In: Chemistry
3. You’ve gotten your hands on a sample of carvone, but you aren’t sure which enantiomer you have, or how enantiopure it is. You find that it has a specific rotation of [α]D25 = –52.5°. The specific rotation of enantiopure (S)-carvone is +61°. Show all work.
(a) Which enantiomer does your sample contain?
(b) What is the enantiomeric excess of your sample? Show your
work.
(c) What percent composition of each enantiomer present in your sample?
Given,
Specific rotation of enantiopure (S)-carvone = +61°
Sample a specific rotation of [α]D25 = –52.5°
(S)-Carvone specific rotation is = +61°, therefore, (R)-Carvone specific rotation will be = -61°,
Since our sample has specific rotation = -52.5o, it contains both the enantiomers but the majority of the compound will be, (R)-Carvone.
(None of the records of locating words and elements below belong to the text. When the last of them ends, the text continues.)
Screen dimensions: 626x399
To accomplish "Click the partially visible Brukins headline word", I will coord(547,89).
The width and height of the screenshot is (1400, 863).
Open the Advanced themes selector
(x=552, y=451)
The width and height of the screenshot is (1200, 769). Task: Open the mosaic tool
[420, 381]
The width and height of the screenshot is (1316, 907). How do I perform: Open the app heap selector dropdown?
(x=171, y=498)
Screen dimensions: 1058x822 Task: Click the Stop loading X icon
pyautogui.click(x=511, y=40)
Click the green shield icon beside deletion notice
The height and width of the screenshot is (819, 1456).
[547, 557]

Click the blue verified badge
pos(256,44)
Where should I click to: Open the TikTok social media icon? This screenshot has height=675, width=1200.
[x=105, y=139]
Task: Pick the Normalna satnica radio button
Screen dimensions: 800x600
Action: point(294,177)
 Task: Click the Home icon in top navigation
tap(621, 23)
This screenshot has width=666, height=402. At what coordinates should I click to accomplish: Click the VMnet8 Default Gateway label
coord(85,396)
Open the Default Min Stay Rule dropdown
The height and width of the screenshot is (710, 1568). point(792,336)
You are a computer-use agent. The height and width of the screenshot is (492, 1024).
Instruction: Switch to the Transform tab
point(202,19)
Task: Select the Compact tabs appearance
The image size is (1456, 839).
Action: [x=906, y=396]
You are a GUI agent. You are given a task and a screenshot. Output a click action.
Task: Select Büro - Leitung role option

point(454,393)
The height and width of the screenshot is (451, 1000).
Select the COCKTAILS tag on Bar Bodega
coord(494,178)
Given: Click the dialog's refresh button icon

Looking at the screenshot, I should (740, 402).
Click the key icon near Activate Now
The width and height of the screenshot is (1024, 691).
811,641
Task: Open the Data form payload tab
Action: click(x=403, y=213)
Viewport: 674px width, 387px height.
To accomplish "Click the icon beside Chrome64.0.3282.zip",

% Optical purity of sample = 100 * (specific rotation of sample) / (specific rotation of a pure enantiomer)
= 100 x (-52.5 / -61)
= 86% optically pure (R) –Carvone
Therefore, 86% optically pure (R)- Carvone and remaining 14% is a recemic mixture. Hence, The (S)-Carvone contains = 7%
(b) What is the enantiomeric excess of your sample?
"enantiomeric excess" or ee:
ee % = Excess of Single Enantiomer/entire mixture
=(86%/100 %)x 100
= 86% ee of (R)- carvone.
ee % = Excess of Single Enantiomer/entire mixture
=(7%/100 %)x 100
= 7% ee of (S)- carvone.
(c) What percent composition of each enantiomer present in your sample?
We have 86% optically pure (R)- Carvone and remaining 14% is recemic mixture. Hence, The (S)-Carvone contains = 7%
(R)- Carvone = 86 +7 = 93%
(S) –Carvone = 7%